Reunion Special Thursday at 8/7c
Mila Hermanovski Blog
Category: "episode 1"
Hey everyone! Welcome back to another season of "Project Runway." I don’t know about you, but the thing I look forward to the most in the first episode —- more so than the designs, to be honest —- is the cast and trying to get a quick read on everyone. Let’s face it, it’s difficult so early on to have favorites when there are 15 designers to cover in less than an hour of airtime. Who will be the villain? The snarky one? The know-it-all? The one trying to reinvent herself as a fashion designer? Who’s playing to camera the most? Who’s going to win it all, and who’s going to just safely skate by for the majority of the competition?
Whenever I watch the first episode and/or casting episode of a new season of "Project Runway," it takes me right back to my experience of being cast on the show. I did not seek out the opportunity to be on "Project Runway," but rather was approached by someone I knew who was besties with the casting director. They were trying to find more people by referral/word-of-mouth at the time, rather than relying solely on open calls. It was a very “Why not?” moment for me, as I was in between gigs and sort of rethinking my career path, having started in fashion but veering into costuming for TV and film. I was missing designing and thinking I needed to get back into fashion somehow. After submitting my application, getting called back to present to the panel (including Tim Gunn), and going through to the next levels, I was informed I was “top 25." I was told by the casting director at that point to remember that "casting is a puzzle" and that I should not take it personally if I don’t make it on the show because they really did like me. When you think about what that means, and watch the show season after season, you get it. There is a method to any casting. The casting director and producers must have a diverse range of ages, personalities, race, gender, “character," and design style. From the perspective of the designer, the show is "a design competition that could change your life," but to the people behind the show, it is “entertainment." I waited day after day for “the call” to tell me of my fate. I was very laissez-faire in my attitude about it, thinking it could be a fun experience, but that I’d be okay I didn’t end up being in the cast. But then the phone rang and I was told I was an “alternate," and I was so disappointed! I guess I wanted it more than I thought. At that point I’d given up on the thought of being on the show. Five days later, the phone rang again with *THAT* mystery caller ID. “You’re on the show, Mila! Pack your bags because you need to be on a plane to New York this Friday!” I’ll never know what happened to the person I replaced. Maybe she failed her drug test...or maybe she just got stagefright!

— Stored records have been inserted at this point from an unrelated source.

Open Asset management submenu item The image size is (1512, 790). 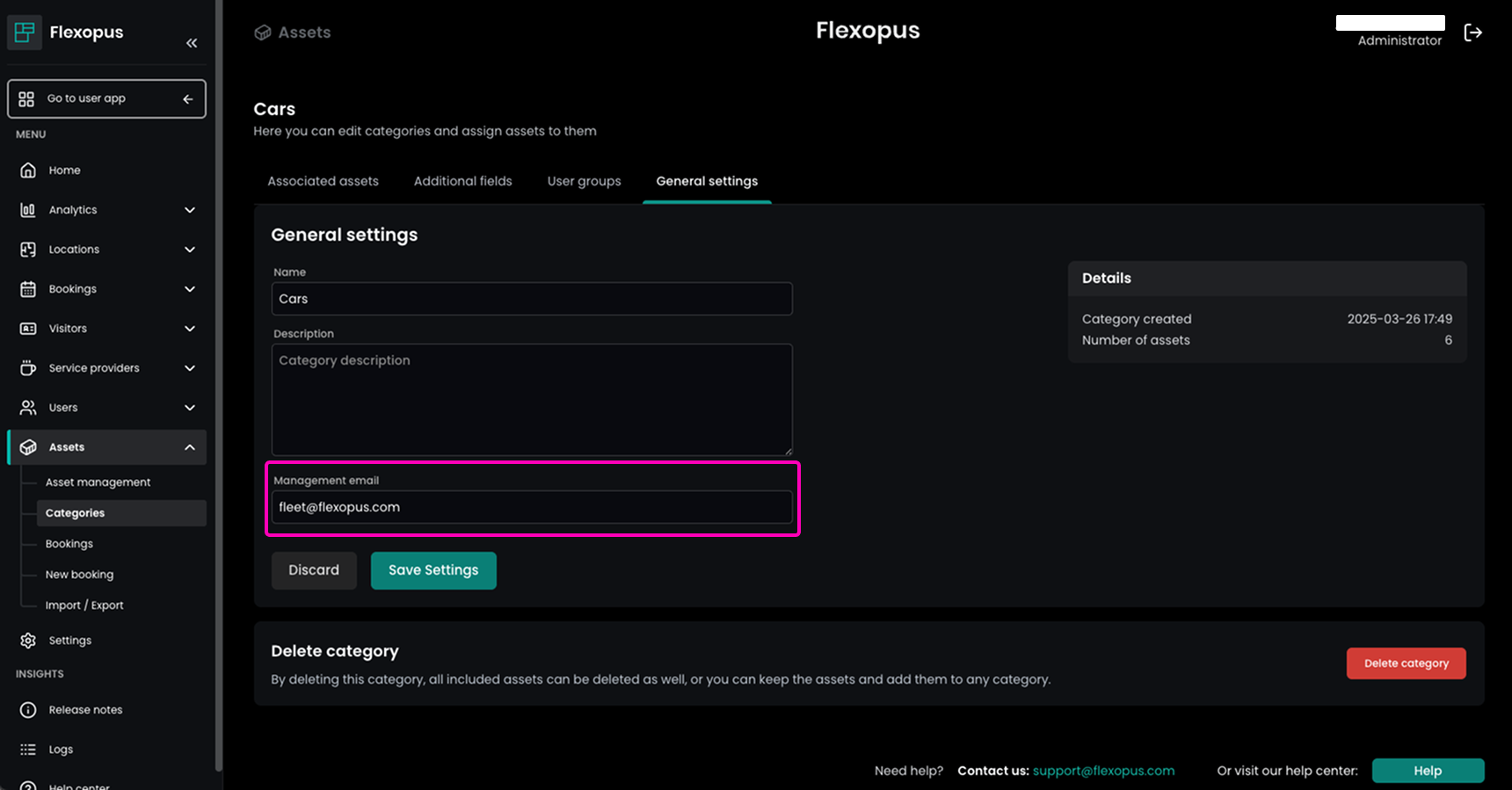pos(98,482)
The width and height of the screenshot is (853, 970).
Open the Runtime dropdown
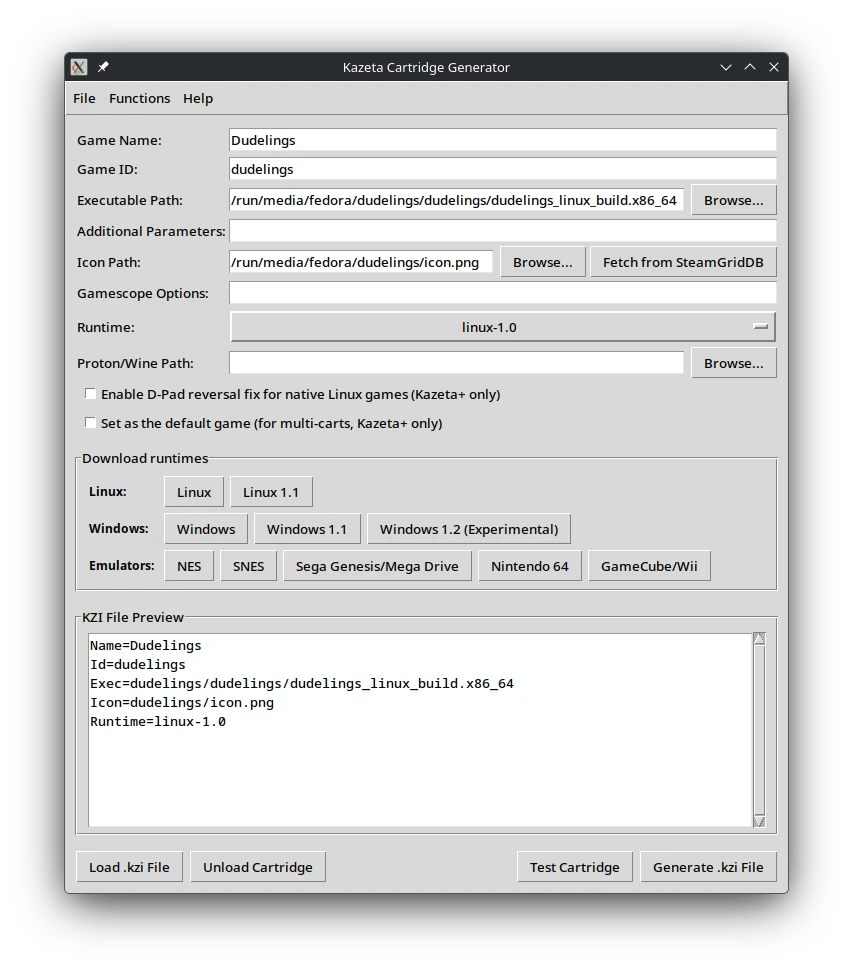[502, 327]
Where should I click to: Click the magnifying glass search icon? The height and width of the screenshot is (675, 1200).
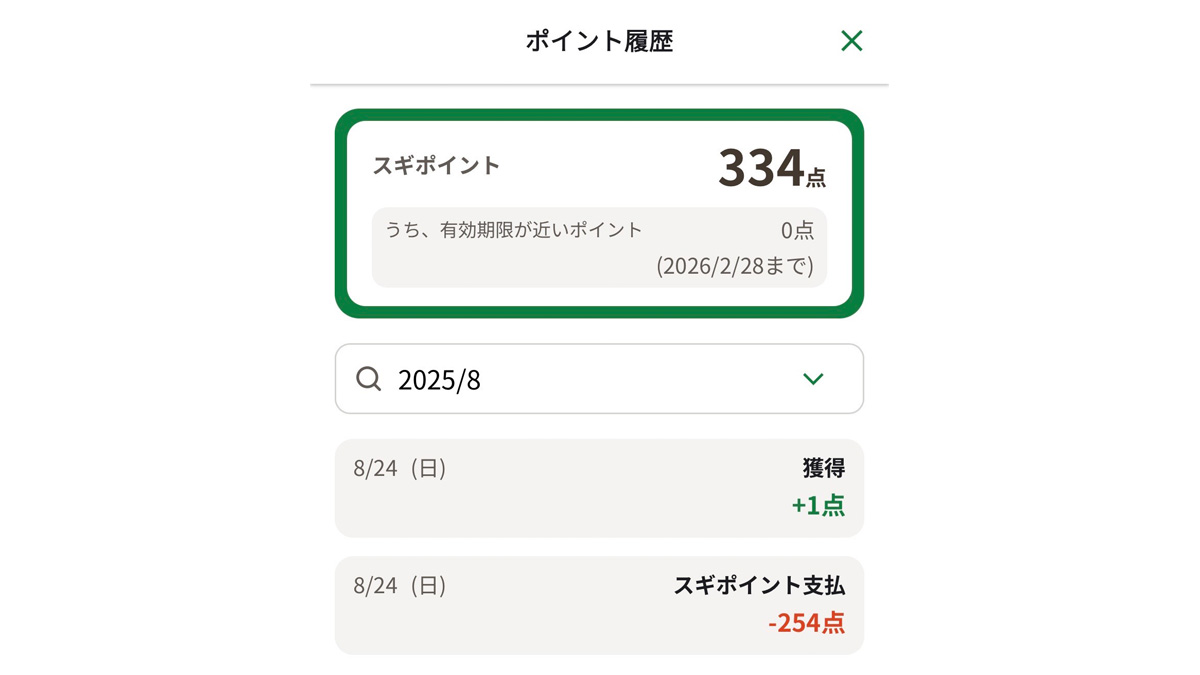point(369,379)
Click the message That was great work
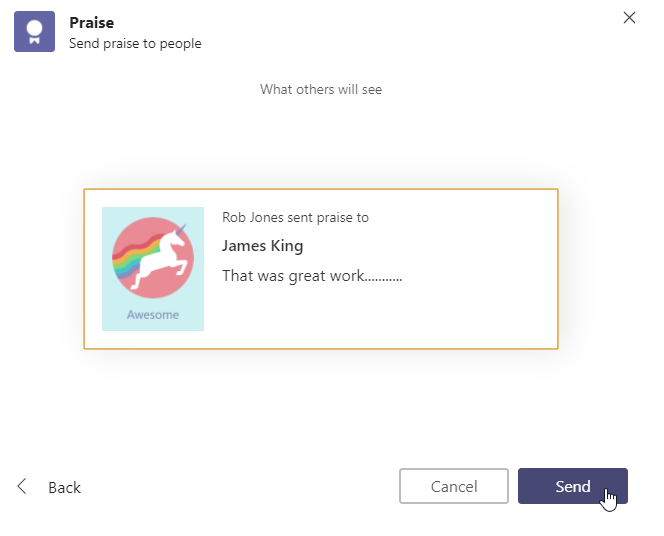Screen dimensions: 664x536 click(x=312, y=276)
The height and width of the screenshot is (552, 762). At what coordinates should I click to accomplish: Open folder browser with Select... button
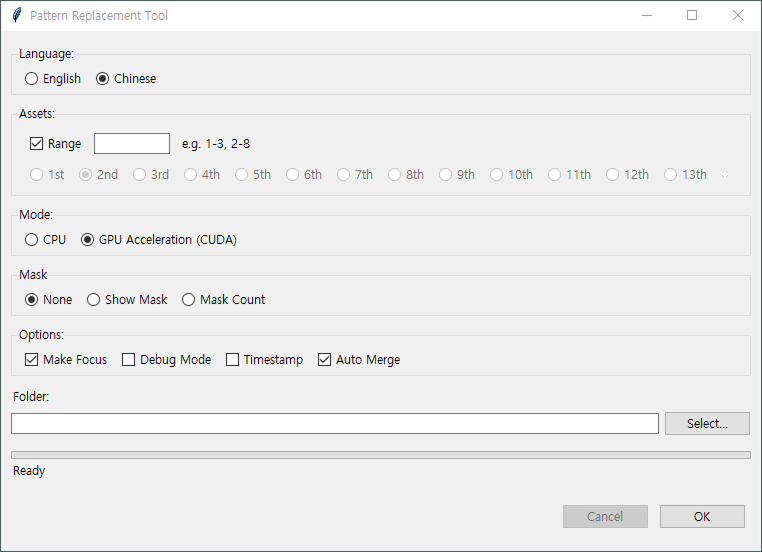point(707,424)
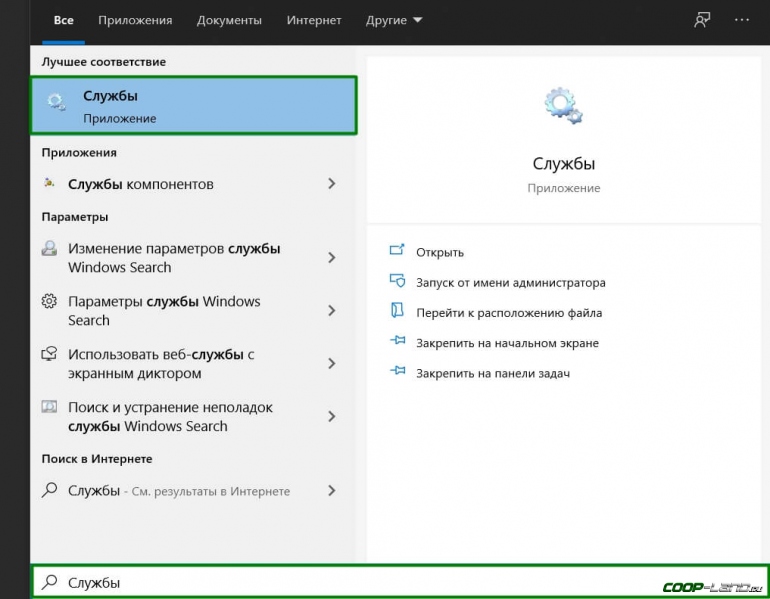This screenshot has height=599, width=770.
Task: Expand arrow for Поиск и устранение неполадок
Action: point(332,416)
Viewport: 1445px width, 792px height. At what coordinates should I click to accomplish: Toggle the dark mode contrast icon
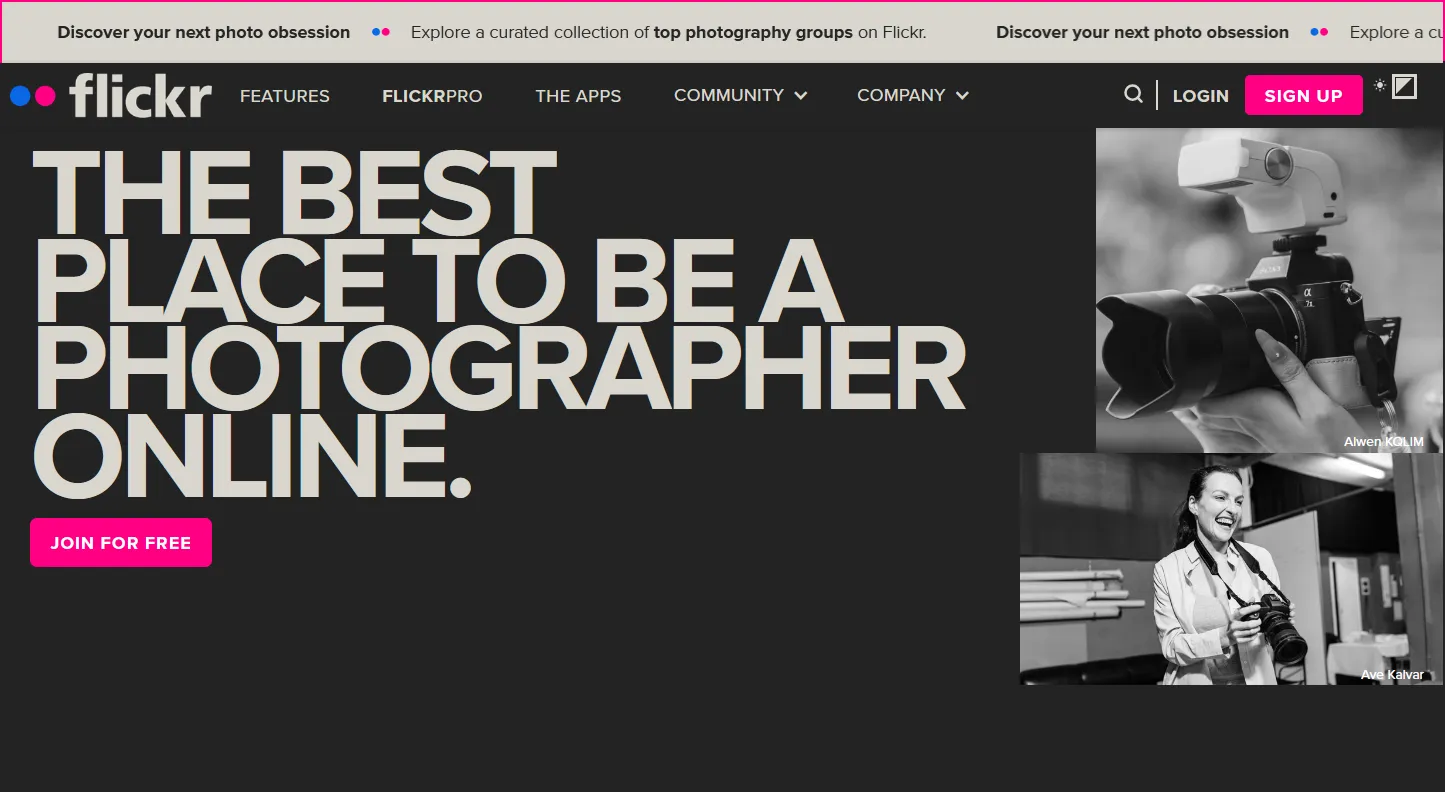click(1405, 87)

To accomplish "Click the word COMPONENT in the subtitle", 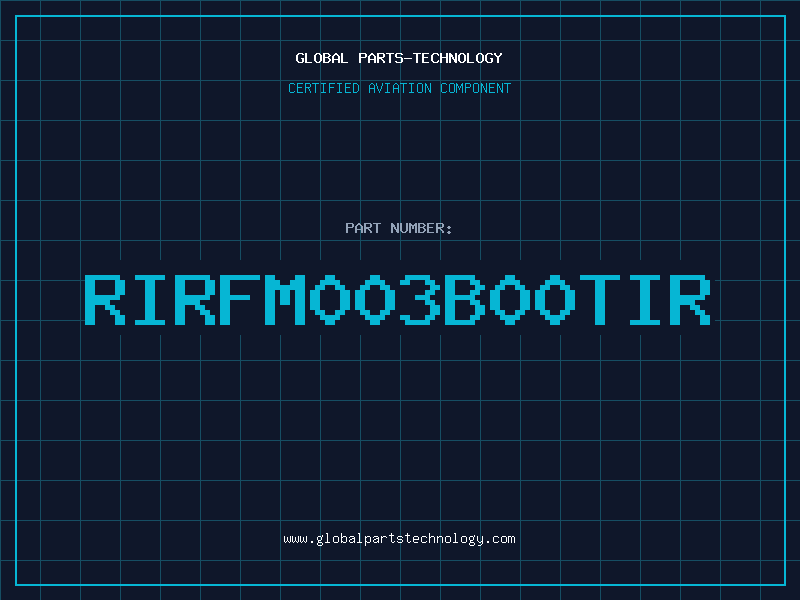I will pyautogui.click(x=476, y=88).
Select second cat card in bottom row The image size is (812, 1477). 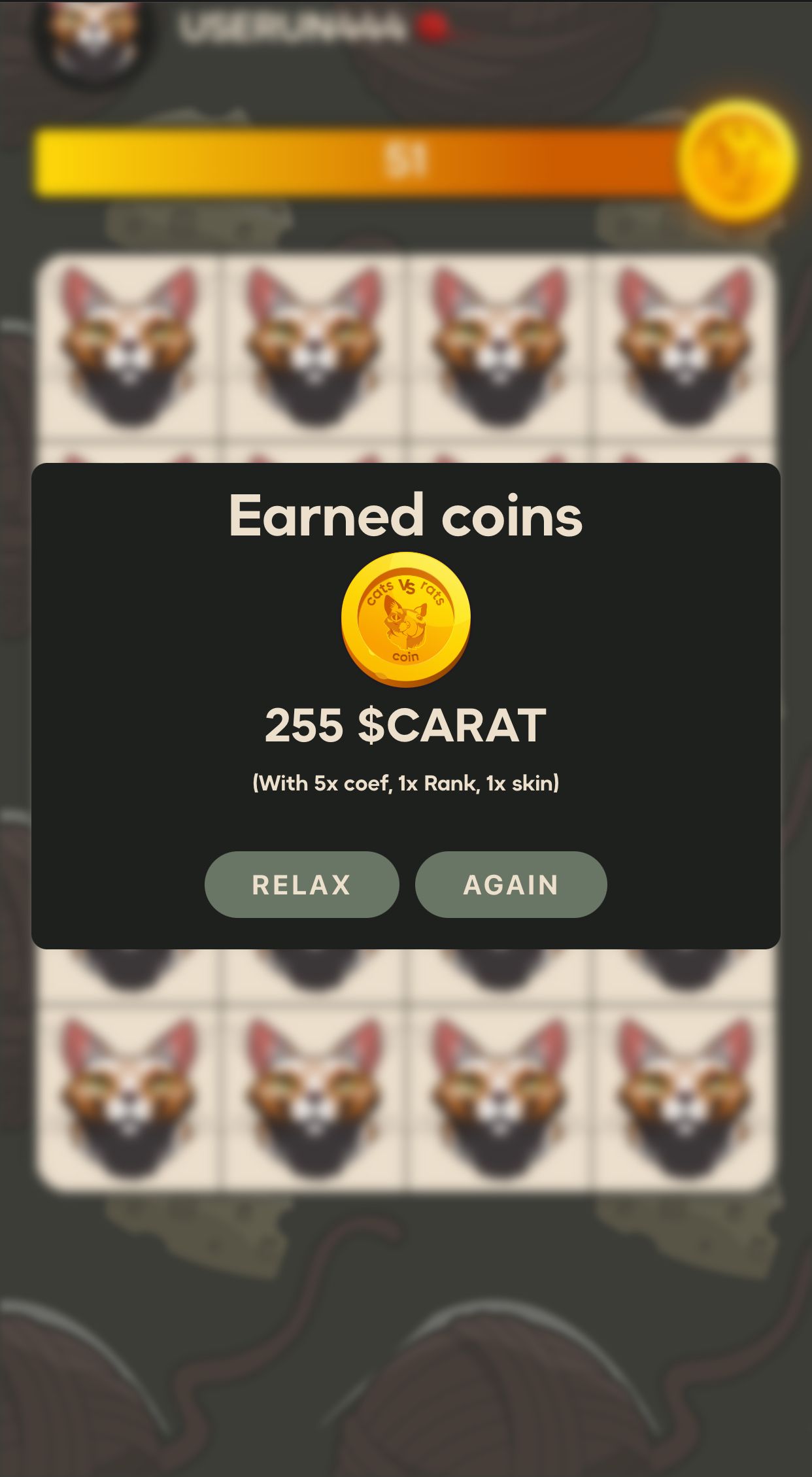(314, 1098)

So, this season there would appear to be a pretty good cross-section of types. Didn’t we all know that Mitchell who wears short-shorts would be cast based on his snark factor and unapologetic personal style (representing Ft. Lauderdale!)? How predictable was the selection of the final designer? Between purple-haired Carrie and a rather boring Emmanuel, it’s a no-brainer. Carrie is one of my early favorites, but maybe because I’ve got a soft spot for goths. Representing some ethnic flavor is Sandhya, apparently a novelty to the judges because it’s “different." Everyone else (including me) is dumbfounded by that. There are also a few accents to add to the spice, such as Sean from New Zealand. Did anyone else wonder how it is that he just moved to New York 4 months ago and is already on a hit American TV show?
The first challenge on "Project Runway" is usually a pretty basic one to get everyone warmed up. There is also usually little or no fabric selection, and no shopping at Mood. I would die if I was given some of the fabrics in those trunks. I know there needs to be some sort of spin on the challenge but yikes -- most of those fabrics look like they came form the clearance section at Jo-Ann.
Julie Bowen is the first guest judge and boy, is she a firecracker. She is a fan, and actually has some great things to say! Apparently Michael Kors has had enough of being a judge, which actually makes me sad because I’m not a fan of Zac Posen. He can deliver the sass, but will never come close to delivering the “Kors-isms” that we all know and love. Thank God Nina isn’t going anywhere.
I wasn’t going to do a critique of all the looks, but here are some brief impressions of some:
Sandhya - Sloppy and weird, hot mess. I can’t believe the judges awarded her the win. That was clearly Heidi getting her way. “I haven’t seen it before!”...yes, Heidi, because it’s BAD.
Char - Fresh, pretty, sexy, just the right amount of skin, good balance. Shoulda won, hands down.
Angela - Some good ideas there, but trying too hard. Weird proportions. She was extremely ambitious to try pants for the first challenge.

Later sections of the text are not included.